İş Emri 1 =>
Türkiye'nin geleceğini konu alan metne göre, istikbal mücadelesi ve beka sorunu olduğu söylendiğinde bu ne olarak küçümsendi?
İş Emri 2 =>
Türkiye'nin geleceğine ilişkin metni son cümlesinden sonra sürdürün.

Kaynak Metin =>
+++++

Türkiye dört bir taraftan kuşatılıyor.

Bu cümleyi bir korku salma, bir karamsarlık hezeyanı gibi algılayacak olan varsa yazıya şimdiden veda edebilir.

İstikbal mücadelesi, beka sorunu var denildiğinde bunu seçim malzemesi diye küçümsediler. Hatta üzerine mavra yaptılar.

Seçimler yarıştır, kim inandırırsa halka kendini o seçilir, seçilemeyen de çekilir köşesine muhasebe mi yapar, havlu mu atar bilemeyiz.

Türkiye’nin geleceği seçim yarışından ötedir.

Muhalefeti de, iktidarı da Türkiye’nin geleceğiyle ilgili kaygılanmak zorundadır.

Kimsenin hata yapma lüksü yoktur.

Özellikle iktidardakilerin hata yapma lüksü yoktur.

İktidardakilere destek verenlerin şımarma lüksü yoktur.

Yöneticilerin yanlış yapma lüksü yoktur.

Sen dünyaya çekidüzen vermeye çalışırsın, dünyayı yeniden şekillendirmeye çalışırsın, dünyaya parmak ısırttıracak icraatlar yaparsın, bunlar artık olağan karşılanır, yapılmazsa bile kimse hesap sormaz ama bir aşı reklam filmi çekersin, yerle bir ederler seni.

Yanlış bir demeç verirsin, ağzından yanlış bir söz çıkar, yerle bir ederler seni.

+++++

Kayıt Kümesi =>
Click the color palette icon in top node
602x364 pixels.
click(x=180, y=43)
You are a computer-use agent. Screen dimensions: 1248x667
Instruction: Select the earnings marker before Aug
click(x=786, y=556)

+++++

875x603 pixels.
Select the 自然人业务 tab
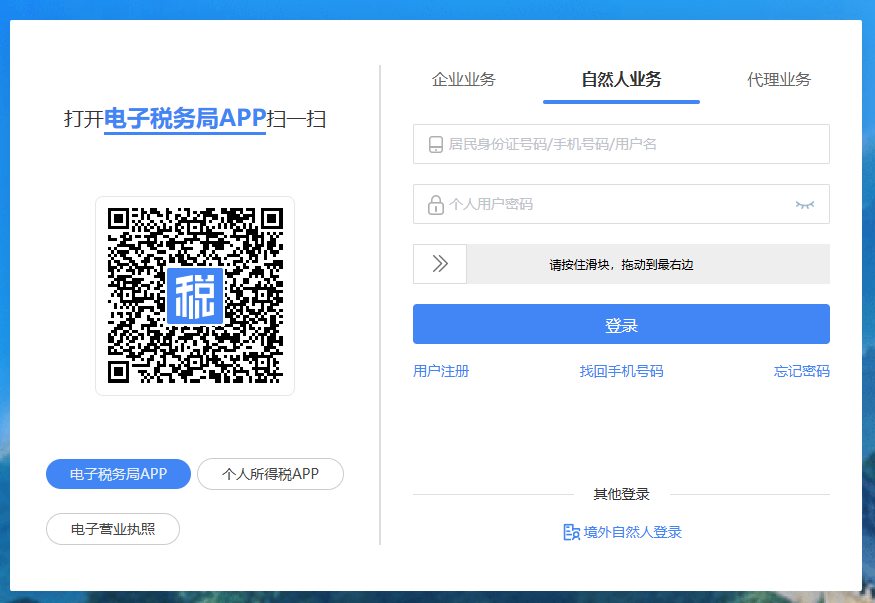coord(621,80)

+++++

Görev Sonucu 1 =>
Seçim malzemesi olarak küçümsendi.

Görev Sonucu 2 =>
En gelişmiş Avrupa ülkelerinde, Amerika’da insanlar astronomik rakamlarla covid tedavisi olur, covid aşısı olur, sen milletine aşıyı da tedavi hizmetlerini de bedava yaparsın ama atacağın yanlış bir adımda etrafında kimse kalmayabilir.

Sen, tüm dünyayı karşına alır, Filistin’e destek olursun, diplomasi trafiği dâhil her türlü elini taşın altına koyarsın, siyasi anlamda risk alırsın ama öte yandan bir yönetici yanlış bir söz söyler her yaptığın hiç olur.

Türkiye gerçekten kuşatma altında.

Dikkat edin, atılan hiçbir yanlış adım tolere edilmiyor. Hepsinin üstüne gidiliyor. En ufak bir yanlış bile muhaliflerin ağzında sakız oluyor.

Sosyal medyayı öyle kullanıyorlar ki…

Sen Filistin ile ilgilenme diye başka bir konuyla geliyorlar.

Sen ekonomik atılımlar yapama diye seni başka yerlerden yoruyorlar.

Sen iç ve dış siyasette etkin olma diye önüne her türlü engeli çıkarmaya çalışıyorlar.

İşin en kötü tarafı, vatansever insanların da yalan peşinden giderek algıya yenik düşmeleri.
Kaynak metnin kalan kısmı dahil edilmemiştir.